Import the package below along with default packages:

import java.net.HttpURLConnection;

The methods in this package allow the tester to send HTTP requests and capture HTTP response codes when they are returned by the code.

2. Collect all links in the web page

Find all the links on the webpage and place them in a list:

List<WebElement> links = driver.findElements(By.tagName("a"));

Obtain Iterator to move through the list of links:

Iterator<WebElement> it = links.iterator();

3: Identify and Validate URLs

This step is about checking if a certain URL belongs to a third-party domain or if it is empty/null.

The code below will retrieve the href of the anchor tag and store it in the URL variable.

url = it.next().getAttribute("href");

If the URL is null or Empty, skip the steps after this.

if(url == null || url.isEmpty()){
System.out.println("URL is either not configured for anchor tag or it is empty");
continue;
}

If the URL belongs to the main domain, continue. If it belongs to a third party domain, skip the steps after this.

if(!url.startsWith(homePage)){
System.out.println("URL belongs to another domain, skipping it.");
continue;
}

4. Send HTTP request

Methods in the HttpURLConnection class will send HTTP requests and capture the HTTP response code. Therefore, the output of openConnection() method (URLConnection) is type casted to HttpURLConnection.

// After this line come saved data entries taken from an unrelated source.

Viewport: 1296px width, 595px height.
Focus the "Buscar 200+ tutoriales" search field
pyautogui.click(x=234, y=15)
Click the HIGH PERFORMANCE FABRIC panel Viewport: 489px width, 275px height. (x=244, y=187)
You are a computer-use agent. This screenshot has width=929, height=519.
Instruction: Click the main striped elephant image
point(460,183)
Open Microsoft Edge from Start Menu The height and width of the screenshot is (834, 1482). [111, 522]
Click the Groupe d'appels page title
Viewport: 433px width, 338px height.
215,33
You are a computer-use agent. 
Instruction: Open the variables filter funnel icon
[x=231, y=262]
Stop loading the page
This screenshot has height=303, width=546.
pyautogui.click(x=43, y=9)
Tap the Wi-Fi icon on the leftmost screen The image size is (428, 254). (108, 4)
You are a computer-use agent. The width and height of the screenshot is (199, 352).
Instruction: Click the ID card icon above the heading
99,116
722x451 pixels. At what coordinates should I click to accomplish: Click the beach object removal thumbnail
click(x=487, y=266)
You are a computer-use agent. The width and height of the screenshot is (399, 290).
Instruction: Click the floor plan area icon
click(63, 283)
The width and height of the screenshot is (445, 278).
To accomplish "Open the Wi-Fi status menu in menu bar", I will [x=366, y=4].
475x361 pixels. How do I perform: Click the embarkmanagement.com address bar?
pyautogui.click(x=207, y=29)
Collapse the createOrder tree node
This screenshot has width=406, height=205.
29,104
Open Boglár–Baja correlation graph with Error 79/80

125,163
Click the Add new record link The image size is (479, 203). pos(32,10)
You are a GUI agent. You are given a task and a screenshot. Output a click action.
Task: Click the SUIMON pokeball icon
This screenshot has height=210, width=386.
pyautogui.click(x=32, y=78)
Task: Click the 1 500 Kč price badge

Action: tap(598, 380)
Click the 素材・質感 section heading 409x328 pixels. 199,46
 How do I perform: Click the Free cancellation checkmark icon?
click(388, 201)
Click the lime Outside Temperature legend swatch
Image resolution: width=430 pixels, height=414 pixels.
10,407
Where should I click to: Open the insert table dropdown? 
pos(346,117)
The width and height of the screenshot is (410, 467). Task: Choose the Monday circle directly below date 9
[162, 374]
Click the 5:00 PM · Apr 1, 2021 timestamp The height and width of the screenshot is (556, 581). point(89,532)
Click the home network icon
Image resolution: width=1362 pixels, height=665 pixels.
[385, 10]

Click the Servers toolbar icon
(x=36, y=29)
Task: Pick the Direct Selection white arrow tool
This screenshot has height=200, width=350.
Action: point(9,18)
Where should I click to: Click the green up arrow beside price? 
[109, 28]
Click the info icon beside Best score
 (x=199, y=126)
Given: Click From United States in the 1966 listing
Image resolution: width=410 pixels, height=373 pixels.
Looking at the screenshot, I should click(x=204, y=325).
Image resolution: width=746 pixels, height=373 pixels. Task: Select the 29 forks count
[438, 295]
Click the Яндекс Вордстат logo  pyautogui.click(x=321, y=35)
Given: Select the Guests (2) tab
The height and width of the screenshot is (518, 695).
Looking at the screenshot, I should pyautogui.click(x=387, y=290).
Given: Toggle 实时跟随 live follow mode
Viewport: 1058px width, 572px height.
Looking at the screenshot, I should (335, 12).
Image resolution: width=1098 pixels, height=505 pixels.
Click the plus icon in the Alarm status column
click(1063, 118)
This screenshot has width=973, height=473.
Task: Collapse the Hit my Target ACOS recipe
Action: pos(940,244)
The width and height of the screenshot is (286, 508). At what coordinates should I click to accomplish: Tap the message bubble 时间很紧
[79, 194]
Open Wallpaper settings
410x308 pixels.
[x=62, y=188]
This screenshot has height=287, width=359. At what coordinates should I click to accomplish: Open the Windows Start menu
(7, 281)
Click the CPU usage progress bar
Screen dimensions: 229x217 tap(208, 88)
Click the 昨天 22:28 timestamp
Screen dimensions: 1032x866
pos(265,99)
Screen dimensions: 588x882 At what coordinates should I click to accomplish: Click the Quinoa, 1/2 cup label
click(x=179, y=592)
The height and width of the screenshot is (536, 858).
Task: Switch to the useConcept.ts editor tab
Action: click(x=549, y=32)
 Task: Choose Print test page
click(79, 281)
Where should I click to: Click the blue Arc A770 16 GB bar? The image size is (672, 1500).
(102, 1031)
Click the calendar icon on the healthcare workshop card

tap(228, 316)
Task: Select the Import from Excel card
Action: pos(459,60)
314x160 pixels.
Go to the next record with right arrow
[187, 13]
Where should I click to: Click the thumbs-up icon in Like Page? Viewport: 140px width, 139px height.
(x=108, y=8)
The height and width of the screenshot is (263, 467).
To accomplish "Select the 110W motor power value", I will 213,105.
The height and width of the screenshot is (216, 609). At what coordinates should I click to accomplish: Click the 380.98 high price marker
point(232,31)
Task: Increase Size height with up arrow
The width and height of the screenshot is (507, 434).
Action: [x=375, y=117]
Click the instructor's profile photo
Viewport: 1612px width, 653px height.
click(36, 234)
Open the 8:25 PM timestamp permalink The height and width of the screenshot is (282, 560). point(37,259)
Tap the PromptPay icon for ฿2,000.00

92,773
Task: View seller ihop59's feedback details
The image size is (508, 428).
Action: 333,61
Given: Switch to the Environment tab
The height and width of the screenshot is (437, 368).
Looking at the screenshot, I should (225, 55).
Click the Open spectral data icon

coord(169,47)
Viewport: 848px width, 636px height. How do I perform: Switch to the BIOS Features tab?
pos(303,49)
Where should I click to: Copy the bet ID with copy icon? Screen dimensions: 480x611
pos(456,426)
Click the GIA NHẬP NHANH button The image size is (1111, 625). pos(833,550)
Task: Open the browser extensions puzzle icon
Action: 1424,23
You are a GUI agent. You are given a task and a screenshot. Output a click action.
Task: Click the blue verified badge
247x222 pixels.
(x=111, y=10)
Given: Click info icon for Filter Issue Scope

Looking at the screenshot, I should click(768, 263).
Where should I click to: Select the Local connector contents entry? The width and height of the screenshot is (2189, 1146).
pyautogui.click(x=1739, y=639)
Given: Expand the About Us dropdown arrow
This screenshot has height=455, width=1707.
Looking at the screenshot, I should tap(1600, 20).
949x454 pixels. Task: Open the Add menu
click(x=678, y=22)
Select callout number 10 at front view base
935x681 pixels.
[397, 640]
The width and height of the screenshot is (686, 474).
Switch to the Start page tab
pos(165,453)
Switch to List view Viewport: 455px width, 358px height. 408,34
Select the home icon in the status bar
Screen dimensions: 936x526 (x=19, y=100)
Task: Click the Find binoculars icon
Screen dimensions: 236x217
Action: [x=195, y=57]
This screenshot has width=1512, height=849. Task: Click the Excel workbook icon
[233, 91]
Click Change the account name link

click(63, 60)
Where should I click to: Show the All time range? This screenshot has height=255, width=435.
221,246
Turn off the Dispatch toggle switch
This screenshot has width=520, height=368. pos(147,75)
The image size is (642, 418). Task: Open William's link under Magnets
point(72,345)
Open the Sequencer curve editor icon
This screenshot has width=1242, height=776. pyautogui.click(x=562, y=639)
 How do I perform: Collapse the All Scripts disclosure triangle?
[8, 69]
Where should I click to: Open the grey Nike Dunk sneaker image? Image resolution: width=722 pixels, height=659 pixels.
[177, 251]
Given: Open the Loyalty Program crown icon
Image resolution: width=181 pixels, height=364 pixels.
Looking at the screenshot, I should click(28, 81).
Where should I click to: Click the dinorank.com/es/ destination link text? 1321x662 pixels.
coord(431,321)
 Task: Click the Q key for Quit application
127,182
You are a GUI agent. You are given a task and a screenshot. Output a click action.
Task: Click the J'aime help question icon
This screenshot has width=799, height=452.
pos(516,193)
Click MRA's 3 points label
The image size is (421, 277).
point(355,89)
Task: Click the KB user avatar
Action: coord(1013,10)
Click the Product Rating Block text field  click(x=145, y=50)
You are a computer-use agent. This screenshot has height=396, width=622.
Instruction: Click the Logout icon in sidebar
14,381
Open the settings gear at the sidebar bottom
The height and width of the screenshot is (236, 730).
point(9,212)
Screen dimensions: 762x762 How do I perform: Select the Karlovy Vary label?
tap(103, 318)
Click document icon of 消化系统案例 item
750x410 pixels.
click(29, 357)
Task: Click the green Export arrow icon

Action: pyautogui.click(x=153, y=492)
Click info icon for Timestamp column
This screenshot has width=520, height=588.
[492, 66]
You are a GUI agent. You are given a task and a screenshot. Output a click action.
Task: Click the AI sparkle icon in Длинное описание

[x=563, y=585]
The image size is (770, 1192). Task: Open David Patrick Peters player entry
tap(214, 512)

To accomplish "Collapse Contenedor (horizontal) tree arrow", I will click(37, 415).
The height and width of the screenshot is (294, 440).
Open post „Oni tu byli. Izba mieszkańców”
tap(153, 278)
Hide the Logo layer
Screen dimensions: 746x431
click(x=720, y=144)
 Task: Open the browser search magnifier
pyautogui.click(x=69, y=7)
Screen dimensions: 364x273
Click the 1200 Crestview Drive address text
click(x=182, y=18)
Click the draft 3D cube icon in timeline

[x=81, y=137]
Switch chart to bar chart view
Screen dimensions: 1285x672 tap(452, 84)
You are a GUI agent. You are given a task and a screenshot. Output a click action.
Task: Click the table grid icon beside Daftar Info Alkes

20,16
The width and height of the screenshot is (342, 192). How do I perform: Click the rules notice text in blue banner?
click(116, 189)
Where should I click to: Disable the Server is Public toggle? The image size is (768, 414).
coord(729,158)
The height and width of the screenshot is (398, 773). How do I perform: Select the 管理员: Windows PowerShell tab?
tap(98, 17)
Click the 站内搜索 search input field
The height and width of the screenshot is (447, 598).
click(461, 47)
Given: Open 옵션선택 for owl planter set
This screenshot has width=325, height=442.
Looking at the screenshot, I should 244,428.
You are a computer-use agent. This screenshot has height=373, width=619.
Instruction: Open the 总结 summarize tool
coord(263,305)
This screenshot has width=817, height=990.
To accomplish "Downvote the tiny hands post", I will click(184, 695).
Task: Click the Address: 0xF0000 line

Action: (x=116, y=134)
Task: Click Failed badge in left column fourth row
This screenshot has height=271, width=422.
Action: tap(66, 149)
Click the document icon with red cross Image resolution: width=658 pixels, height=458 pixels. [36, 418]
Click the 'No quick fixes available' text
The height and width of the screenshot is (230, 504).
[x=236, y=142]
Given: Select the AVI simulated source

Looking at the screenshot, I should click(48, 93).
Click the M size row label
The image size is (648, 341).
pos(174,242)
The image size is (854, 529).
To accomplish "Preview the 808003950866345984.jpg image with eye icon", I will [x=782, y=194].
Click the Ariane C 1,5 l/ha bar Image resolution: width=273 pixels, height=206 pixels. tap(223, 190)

huc = (HttpURLConnection)(new URL(url).openConnection());

If testers set Request type as “HEAD” instead of “GET”, only headers will be returned, not the document body.

huc.setRequestMethod("HEAD");

When the tester invokes the connect() method, the actual connection to the URL is established and the HTTP request is sent.

huc.connect();

5. Validate Links

Use the getResponseCode() method to get the HTTP response code for the previously sent HTTP request.

respCode = huc.getResponseCode();

Check link status (broken or not) based on the response code

if(respCode >= 400){
System.out.println(url+" is a broken link");
}
else{
System.out.println(url+" is a valid link");
}

Checking and fixing broken links is an integral part of website development and testing. By using the method described in this article, testers can identify malfunctioning links quickly and correctly. Allowing broken links to pass into the production stage would severely damage user experience, and must be prevented with extreme thoroughness. This is where Selenium becomes a tester’s best friend.